Depending on who you ask, the cross section of Mountbatten's "gaffes" and who they're aimed at paint an either funny or disturbing one. Funny in a sense that there is a strange 70s BBC sitcom character at the head of the most famous and celebrated monarchy currently in existence on planet earth, and disturbing that even with the best education money can buy in France, Germany and Britain, sailing the seven seas, living through wars, visiting more places than most would dare to dream, you can still be as ignorant as it's possible for a human to be.


There are quite hackneyed and common observations of Prince Philip that paint him as some kind of stalwart of anti-PC-culture; of saying it how it is, an emblem of a sort of Britishness. While he does represent many of the peccadillos we're party to in the UK – an old man whose Tourette-like jabbering of every racial, ethnic and gender trope going being indicative of sea changes in the cultural subconscious – he is also a strange example of someone with the world at their feet who seemingly refuses it with a breath-taking gracelessness. Everything seems bothersome, tiresome. While the Queen gives speeches using phrases in Latin, Philip talks about fuse boxes looking like they were put in by "an Indian", as if he were a hairy arsed plumber with a chip on his shoulder about a new mosque being built nearby.

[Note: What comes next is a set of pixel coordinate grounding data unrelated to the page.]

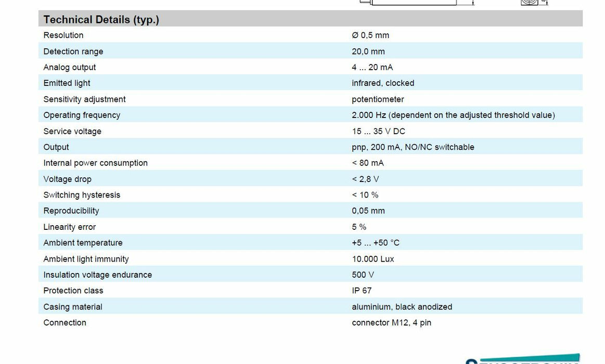This screenshot has width=605, height=364.
Task: Click the Reproducibility label
Action: 71,211
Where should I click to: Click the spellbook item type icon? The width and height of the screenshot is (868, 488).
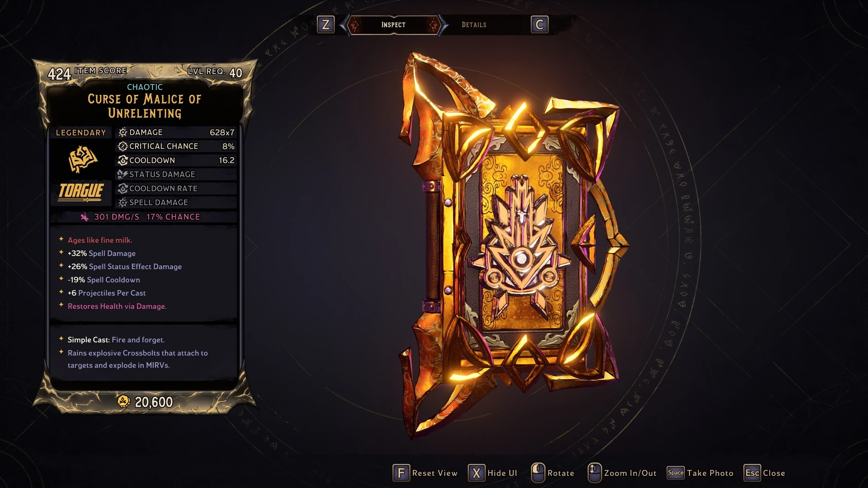pos(83,159)
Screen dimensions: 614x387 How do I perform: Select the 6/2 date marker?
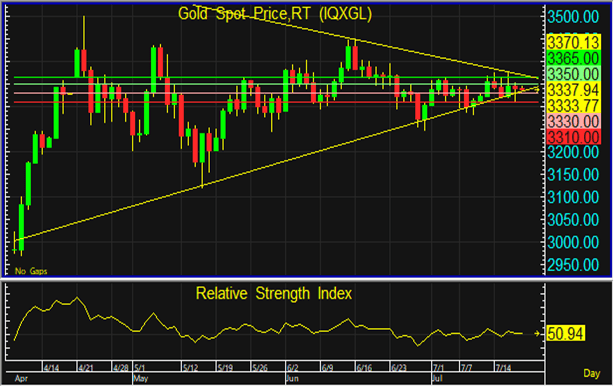[x=293, y=368]
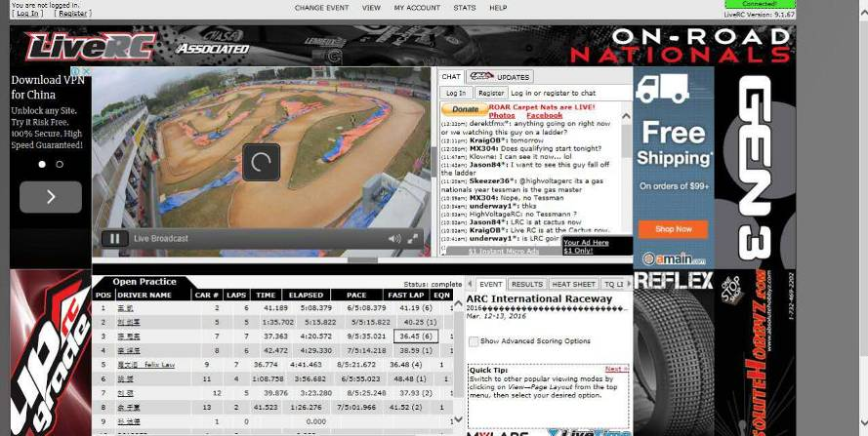This screenshot has width=868, height=436.
Task: Switch to the Heat Sheet tab
Action: coord(573,285)
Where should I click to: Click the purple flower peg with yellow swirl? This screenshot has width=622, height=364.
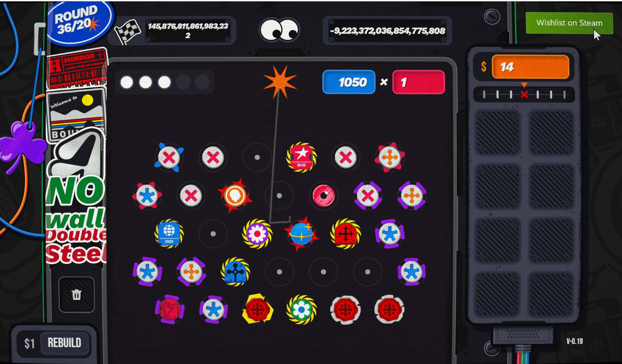click(x=257, y=233)
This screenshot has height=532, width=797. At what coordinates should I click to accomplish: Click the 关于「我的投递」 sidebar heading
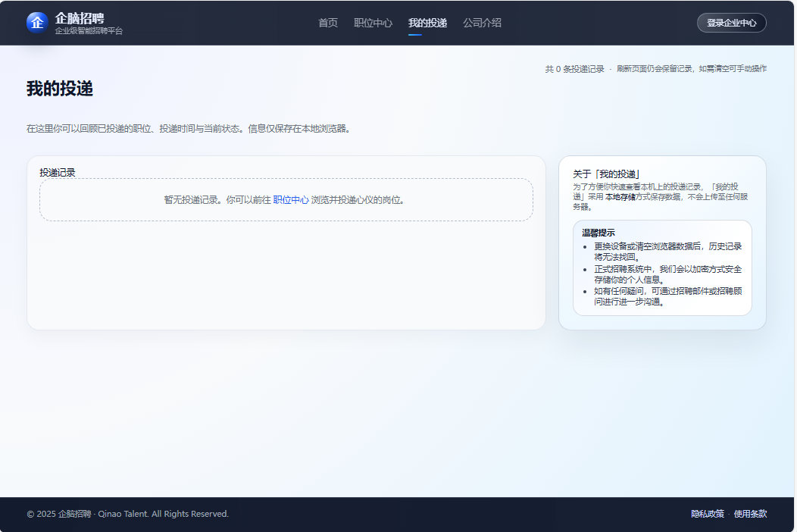point(606,174)
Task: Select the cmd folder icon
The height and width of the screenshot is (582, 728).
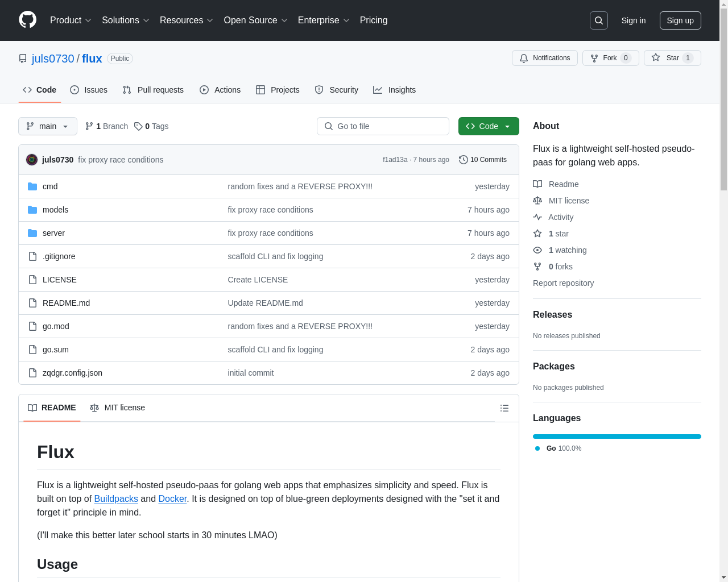Action: pyautogui.click(x=32, y=186)
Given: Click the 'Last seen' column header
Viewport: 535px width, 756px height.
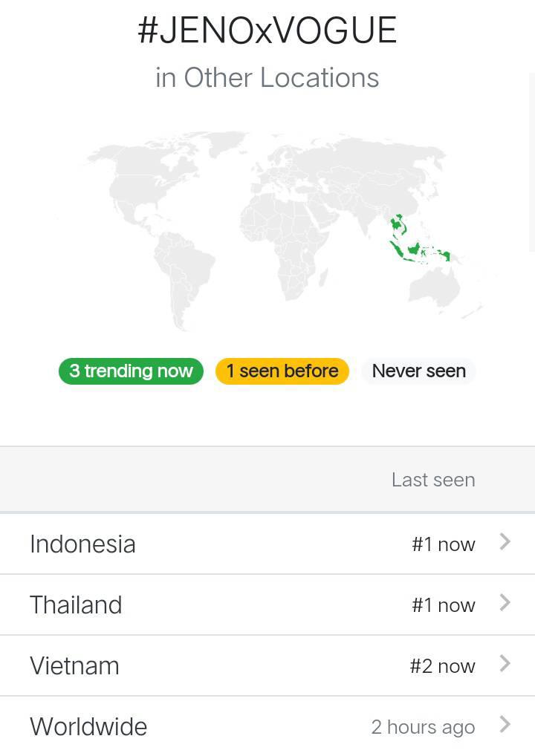Looking at the screenshot, I should coord(433,480).
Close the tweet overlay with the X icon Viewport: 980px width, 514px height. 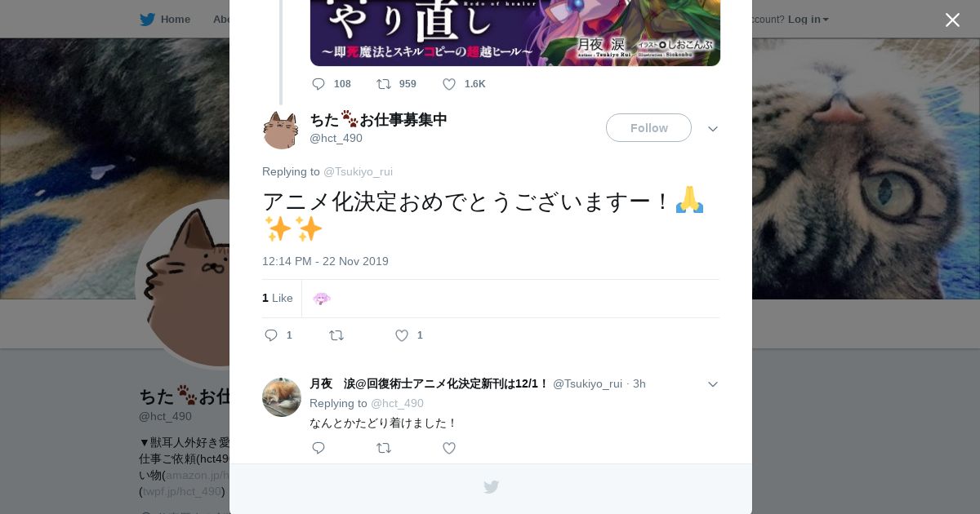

Philip has somehow managed to maintain having a "common touch" in attitude and speech yet a staunch refusal to learn even the slightest bit of information about the "commoner". He treads a bizarre line between being an unbelievably ignorant toff and still seeming like he's the best option to have a human conversation with. He doesn't have the media trained grin of his grandchildren, the indifferent, austere pout of his wife – it's just straight up stream of consciousness.

And with the last engagement passing into history, it's important to remember that, yes, Prince Philip is your father: a racist old man who doesn't want talk to anyone for the rest of his life. Godspeed you weird, mad cunt.